Assignment: Output only the lines below from the one holding "The image size is (458, 276)." down to the one holding "At what coordinates", both end lines included and every picture dropped.

Data:
>>
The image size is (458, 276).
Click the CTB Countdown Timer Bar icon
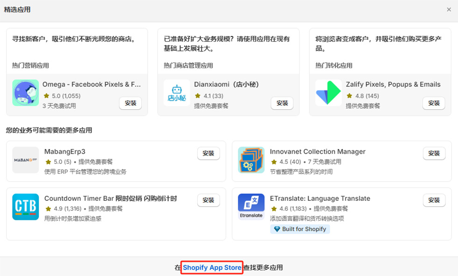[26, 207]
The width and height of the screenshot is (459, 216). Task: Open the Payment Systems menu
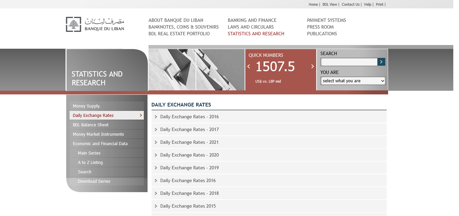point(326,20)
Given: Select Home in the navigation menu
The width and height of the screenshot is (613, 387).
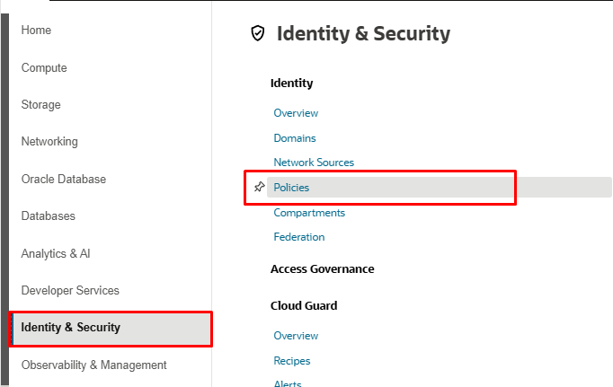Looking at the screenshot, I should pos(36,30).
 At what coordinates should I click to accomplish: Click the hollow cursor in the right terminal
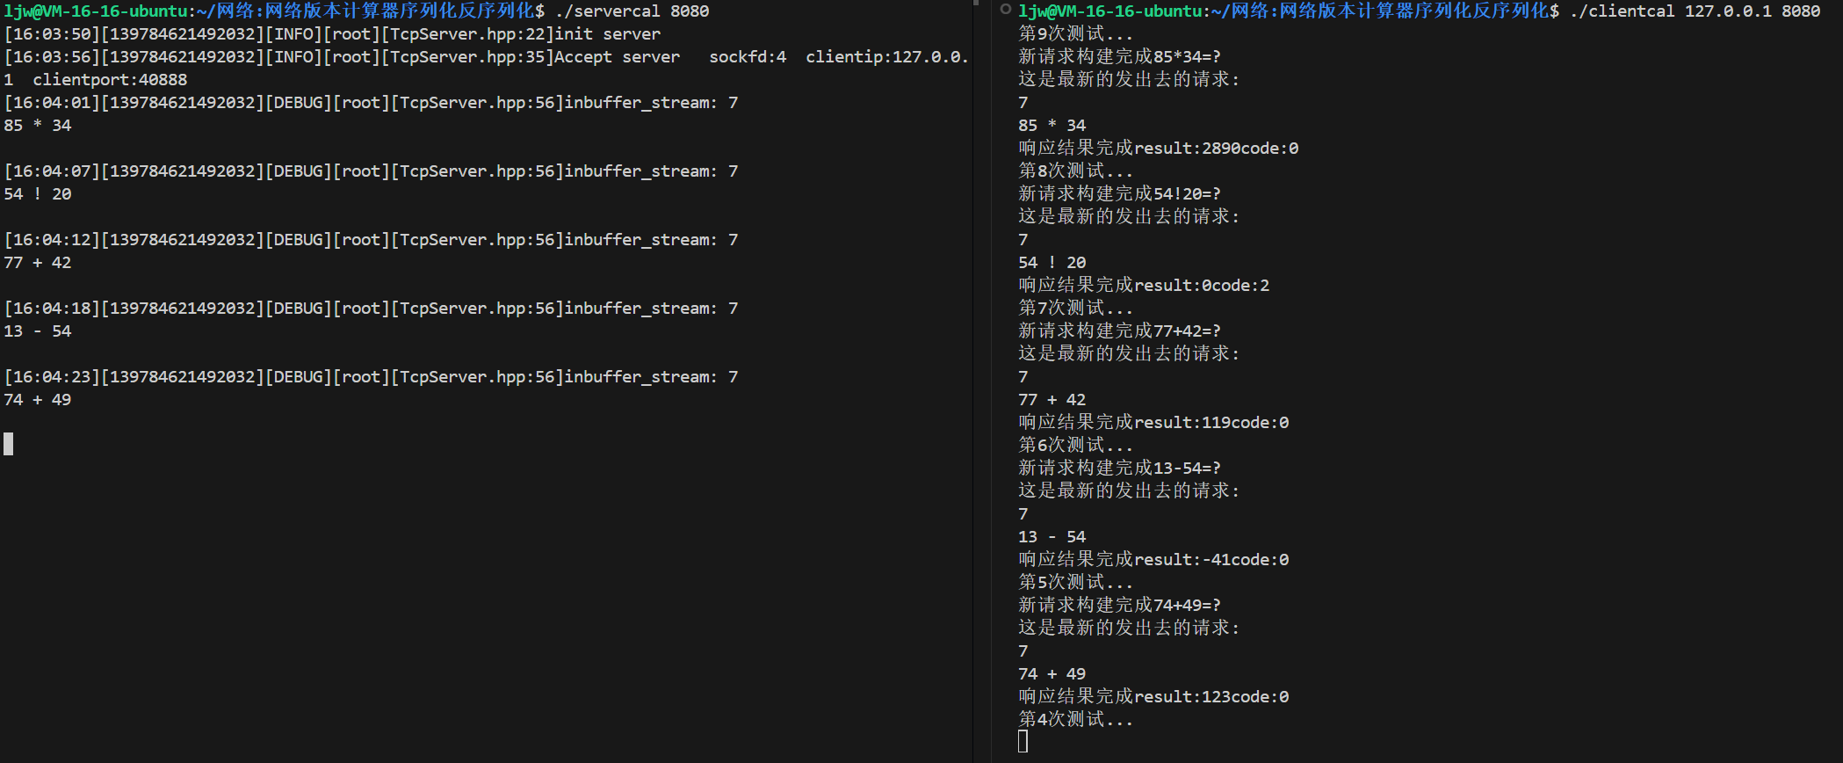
<<
>>
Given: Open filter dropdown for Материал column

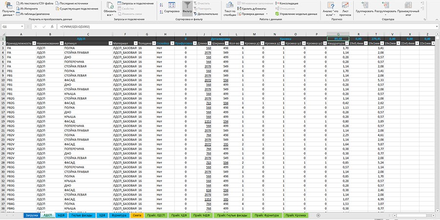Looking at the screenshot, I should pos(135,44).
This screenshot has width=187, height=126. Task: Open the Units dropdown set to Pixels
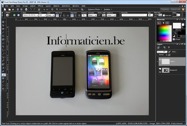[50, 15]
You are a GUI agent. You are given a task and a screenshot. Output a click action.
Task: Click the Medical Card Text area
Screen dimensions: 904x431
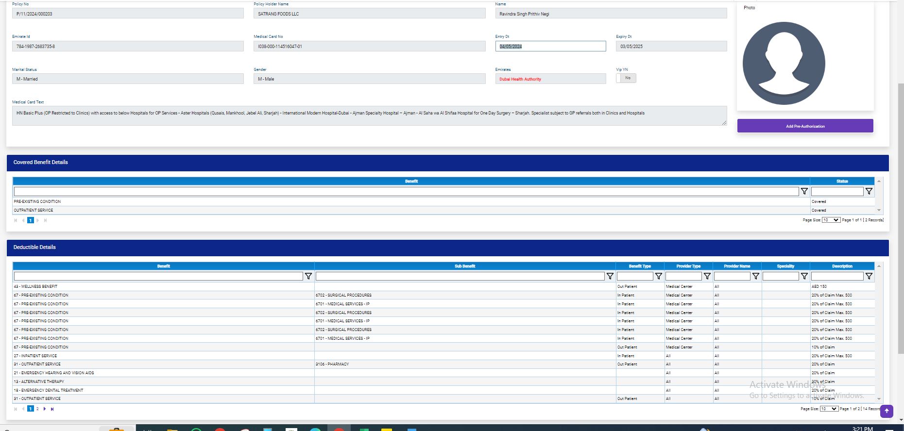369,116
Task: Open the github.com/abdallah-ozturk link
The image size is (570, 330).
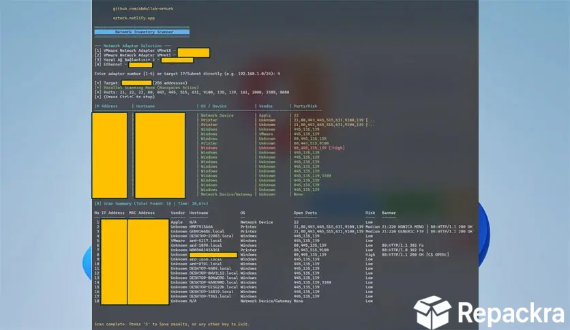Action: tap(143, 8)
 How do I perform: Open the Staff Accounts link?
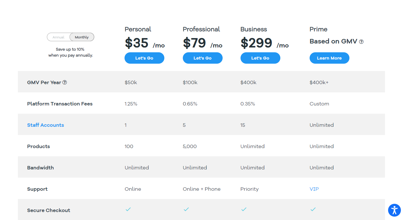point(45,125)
<<
Task solution:
The image size is (458, 276).
Click the CTB Countdown Timer Bar icon
[26, 207]
The width and height of the screenshot is (459, 216). Task: Open the Payment Systems menu
point(326,20)
Given: Select Home in the navigation menu
The width and height of the screenshot is (613, 387).
Looking at the screenshot, I should pos(36,30).
 At what coordinates should I click to accomplish: Click the hollow cursor in the right terminal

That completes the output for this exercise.